(Collected data)
*** Begin section ***

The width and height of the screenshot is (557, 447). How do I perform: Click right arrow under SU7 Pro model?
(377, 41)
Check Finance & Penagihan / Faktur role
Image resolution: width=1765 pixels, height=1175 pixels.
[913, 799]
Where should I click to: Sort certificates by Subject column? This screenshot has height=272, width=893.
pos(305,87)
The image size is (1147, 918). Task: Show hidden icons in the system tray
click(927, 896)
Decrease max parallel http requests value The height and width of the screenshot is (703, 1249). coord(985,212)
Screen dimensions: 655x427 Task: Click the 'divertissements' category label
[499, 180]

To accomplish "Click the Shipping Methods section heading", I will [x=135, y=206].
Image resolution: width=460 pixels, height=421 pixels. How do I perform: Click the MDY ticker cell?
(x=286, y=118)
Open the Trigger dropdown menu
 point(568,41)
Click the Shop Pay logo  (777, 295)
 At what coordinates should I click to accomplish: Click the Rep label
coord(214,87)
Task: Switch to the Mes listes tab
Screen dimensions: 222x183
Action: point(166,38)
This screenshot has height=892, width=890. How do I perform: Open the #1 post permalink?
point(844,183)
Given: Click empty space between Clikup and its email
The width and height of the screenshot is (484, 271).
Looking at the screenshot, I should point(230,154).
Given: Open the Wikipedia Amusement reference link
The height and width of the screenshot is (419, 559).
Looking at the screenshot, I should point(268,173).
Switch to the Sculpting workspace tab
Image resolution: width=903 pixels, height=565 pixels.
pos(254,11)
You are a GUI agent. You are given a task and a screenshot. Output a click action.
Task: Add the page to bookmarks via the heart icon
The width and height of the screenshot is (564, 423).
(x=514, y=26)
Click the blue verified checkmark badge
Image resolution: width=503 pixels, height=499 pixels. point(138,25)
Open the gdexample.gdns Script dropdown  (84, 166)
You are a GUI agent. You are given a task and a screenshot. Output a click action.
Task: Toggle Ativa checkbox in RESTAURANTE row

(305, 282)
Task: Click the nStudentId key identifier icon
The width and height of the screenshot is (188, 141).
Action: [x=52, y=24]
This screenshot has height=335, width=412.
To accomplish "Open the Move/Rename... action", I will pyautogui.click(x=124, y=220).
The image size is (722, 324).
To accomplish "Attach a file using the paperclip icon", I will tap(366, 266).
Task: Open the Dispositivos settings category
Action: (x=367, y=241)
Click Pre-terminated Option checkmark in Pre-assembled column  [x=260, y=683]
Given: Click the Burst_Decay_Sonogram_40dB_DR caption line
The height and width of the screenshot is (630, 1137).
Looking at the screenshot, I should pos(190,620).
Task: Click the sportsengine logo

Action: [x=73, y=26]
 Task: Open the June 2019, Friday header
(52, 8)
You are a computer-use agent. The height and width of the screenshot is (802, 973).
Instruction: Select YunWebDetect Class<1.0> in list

*** End section ***

> **ABOUT THIS EXERCISE**
Every record must be given again exactly as it was written.

> **WRITTEN SOLUTION**
The width and height of the screenshot is (557, 447). How do I perform: Click right arrow under SU7 Pro model?
(377, 41)
Check Finance & Penagihan / Faktur role
Image resolution: width=1765 pixels, height=1175 pixels.
[913, 799]
Where should I click to: Sort certificates by Subject column? This screenshot has height=272, width=893.
pos(305,87)
The image size is (1147, 918). Task: Show hidden icons in the system tray
click(927, 896)
Decrease max parallel http requests value The height and width of the screenshot is (703, 1249). coord(985,212)
Screen dimensions: 655x427 Task: Click the 'divertissements' category label
[499, 180]

To accomplish "Click the Shipping Methods section heading", I will [x=135, y=206].
Image resolution: width=460 pixels, height=421 pixels. How do I perform: Click the MDY ticker cell?
(x=286, y=118)
Open the Trigger dropdown menu
 point(568,41)
Click the Shop Pay logo  (777, 295)
 At what coordinates should I click to accomplish: Click the Rep label
coord(214,87)
Task: Switch to the Mes listes tab
Screen dimensions: 222x183
Action: point(166,38)
This screenshot has height=892, width=890. How do I perform: Open the #1 post permalink?
point(844,183)
Given: Click empty space between Clikup and its email
The width and height of the screenshot is (484, 271).
Looking at the screenshot, I should point(230,154).
Given: Open the Wikipedia Amusement reference link
The height and width of the screenshot is (419, 559).
Looking at the screenshot, I should point(268,173).
Switch to the Sculpting workspace tab
Image resolution: width=903 pixels, height=565 pixels.
pos(254,11)
You are a GUI agent. You are given a task and a screenshot. Output a click action.
Task: Add the page to bookmarks via the heart icon
The width and height of the screenshot is (564, 423).
(x=514, y=26)
Click the blue verified checkmark badge
Image resolution: width=503 pixels, height=499 pixels. point(138,25)
Open the gdexample.gdns Script dropdown  (84, 166)
You are a GUI agent. You are given a task and a screenshot. Output a click action.
Task: Toggle Ativa checkbox in RESTAURANTE row

(305, 282)
Task: Click the nStudentId key identifier icon
The width and height of the screenshot is (188, 141).
Action: [x=52, y=24]
This screenshot has height=335, width=412.
To accomplish "Open the Move/Rename... action", I will pyautogui.click(x=124, y=220).
The image size is (722, 324).
To accomplish "Attach a file using the paperclip icon", I will tap(366, 266).
Task: Open the Dispositivos settings category
Action: (x=367, y=241)
Click Pre-terminated Option checkmark in Pre-assembled column  [x=260, y=683]
Given: Click the Burst_Decay_Sonogram_40dB_DR caption line
The height and width of the screenshot is (630, 1137).
Looking at the screenshot, I should pos(190,620).
Task: Click the sportsengine logo

Action: [x=73, y=26]
 Task: Open the June 2019, Friday header
(52, 8)
You are a computer-use agent. The height and width of the screenshot is (802, 973).
Instruction: Select YunWebDetect Class<1.0> in list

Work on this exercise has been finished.